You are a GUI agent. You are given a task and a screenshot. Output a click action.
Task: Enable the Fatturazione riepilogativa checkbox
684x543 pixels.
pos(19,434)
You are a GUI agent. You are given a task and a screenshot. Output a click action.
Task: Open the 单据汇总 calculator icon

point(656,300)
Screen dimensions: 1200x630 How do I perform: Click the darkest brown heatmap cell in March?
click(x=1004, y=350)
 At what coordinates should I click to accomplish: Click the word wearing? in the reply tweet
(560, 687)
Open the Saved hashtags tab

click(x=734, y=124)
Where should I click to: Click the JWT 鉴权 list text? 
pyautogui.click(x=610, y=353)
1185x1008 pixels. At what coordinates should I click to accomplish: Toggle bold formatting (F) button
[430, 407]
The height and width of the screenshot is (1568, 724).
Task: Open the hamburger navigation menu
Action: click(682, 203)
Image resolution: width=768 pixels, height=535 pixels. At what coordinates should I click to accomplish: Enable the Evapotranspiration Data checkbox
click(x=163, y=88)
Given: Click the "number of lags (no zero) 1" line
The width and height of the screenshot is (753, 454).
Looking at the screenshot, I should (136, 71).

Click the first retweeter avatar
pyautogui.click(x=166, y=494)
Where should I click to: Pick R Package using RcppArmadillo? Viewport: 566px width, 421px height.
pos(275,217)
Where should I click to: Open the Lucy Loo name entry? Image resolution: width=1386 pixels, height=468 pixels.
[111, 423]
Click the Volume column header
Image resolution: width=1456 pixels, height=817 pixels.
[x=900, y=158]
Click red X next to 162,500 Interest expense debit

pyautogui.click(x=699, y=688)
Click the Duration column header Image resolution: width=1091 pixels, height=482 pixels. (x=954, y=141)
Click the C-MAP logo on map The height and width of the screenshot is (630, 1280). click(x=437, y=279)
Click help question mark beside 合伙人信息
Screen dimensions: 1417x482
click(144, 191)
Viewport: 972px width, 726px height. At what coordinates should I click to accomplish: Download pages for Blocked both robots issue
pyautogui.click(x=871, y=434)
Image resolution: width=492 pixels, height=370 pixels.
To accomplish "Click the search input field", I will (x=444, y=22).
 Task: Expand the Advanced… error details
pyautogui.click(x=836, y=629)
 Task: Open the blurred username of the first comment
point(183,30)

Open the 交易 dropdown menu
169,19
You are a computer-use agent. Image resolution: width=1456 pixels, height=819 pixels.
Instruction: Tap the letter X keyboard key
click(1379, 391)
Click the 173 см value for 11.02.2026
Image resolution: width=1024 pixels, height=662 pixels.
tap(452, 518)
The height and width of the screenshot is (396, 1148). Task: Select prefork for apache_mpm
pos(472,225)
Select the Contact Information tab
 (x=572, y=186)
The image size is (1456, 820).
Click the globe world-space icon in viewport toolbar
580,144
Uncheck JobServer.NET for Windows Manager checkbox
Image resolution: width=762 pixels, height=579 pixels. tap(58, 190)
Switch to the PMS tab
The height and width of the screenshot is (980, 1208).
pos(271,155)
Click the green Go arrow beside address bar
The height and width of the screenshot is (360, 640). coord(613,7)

========

* [Problem details] Go through the records above and set each one down exactly, please.

* [Your response]
You are a GUI agent. You are given a task and a screenshot. Output a click action.
Task: Enable the Fatturazione riepilogativa checkbox
684x543 pixels.
pos(19,434)
You are a GUI agent. You are given a task and a screenshot. Output a click action.
Task: Open the 单据汇总 calculator icon

point(656,300)
Screen dimensions: 1200x630 How do I perform: Click the darkest brown heatmap cell in March?
click(x=1004, y=350)
 At what coordinates should I click to accomplish: Click the word wearing? in the reply tweet
(560, 687)
Open the Saved hashtags tab

click(x=734, y=124)
Where should I click to: Click the JWT 鉴权 list text? 
pyautogui.click(x=610, y=353)
1185x1008 pixels. At what coordinates should I click to accomplish: Toggle bold formatting (F) button
[430, 407]
The height and width of the screenshot is (1568, 724).
Task: Open the hamburger navigation menu
Action: click(682, 203)
Image resolution: width=768 pixels, height=535 pixels. At what coordinates should I click to accomplish: Enable the Evapotranspiration Data checkbox
click(x=163, y=88)
Given: Click the "number of lags (no zero) 1" line
The width and height of the screenshot is (753, 454).
Looking at the screenshot, I should (136, 71).

Click the first retweeter avatar
pyautogui.click(x=166, y=494)
Where should I click to: Pick R Package using RcppArmadillo? Viewport: 566px width, 421px height.
pos(275,217)
Where should I click to: Open the Lucy Loo name entry? Image resolution: width=1386 pixels, height=468 pixels.
[111, 423]
Click the Volume column header
Image resolution: width=1456 pixels, height=817 pixels.
[x=900, y=158]
Click red X next to 162,500 Interest expense debit

pyautogui.click(x=699, y=688)
Click the Duration column header Image resolution: width=1091 pixels, height=482 pixels. (x=954, y=141)
Click the C-MAP logo on map The height and width of the screenshot is (630, 1280). click(x=437, y=279)
Click help question mark beside 合伙人信息
Screen dimensions: 1417x482
click(144, 191)
Viewport: 972px width, 726px height. At what coordinates should I click to accomplish: Download pages for Blocked both robots issue
pyautogui.click(x=871, y=434)
Image resolution: width=492 pixels, height=370 pixels.
To accomplish "Click the search input field", I will (x=444, y=22).
 Task: Expand the Advanced… error details
pyautogui.click(x=836, y=629)
 Task: Open the blurred username of the first comment
point(183,30)

Open the 交易 dropdown menu
169,19
You are a computer-use agent. Image resolution: width=1456 pixels, height=819 pixels.
Instruction: Tap the letter X keyboard key
click(1379, 391)
Click the 173 см value for 11.02.2026
Image resolution: width=1024 pixels, height=662 pixels.
tap(452, 518)
The height and width of the screenshot is (396, 1148). Task: Select prefork for apache_mpm
pos(472,225)
Select the Contact Information tab
 (x=572, y=186)
The image size is (1456, 820).
Click the globe world-space icon in viewport toolbar
580,144
Uncheck JobServer.NET for Windows Manager checkbox
Image resolution: width=762 pixels, height=579 pixels. tap(58, 190)
Switch to the PMS tab
The height and width of the screenshot is (980, 1208).
pos(271,155)
Click the green Go arrow beside address bar
The height and width of the screenshot is (360, 640). coord(613,7)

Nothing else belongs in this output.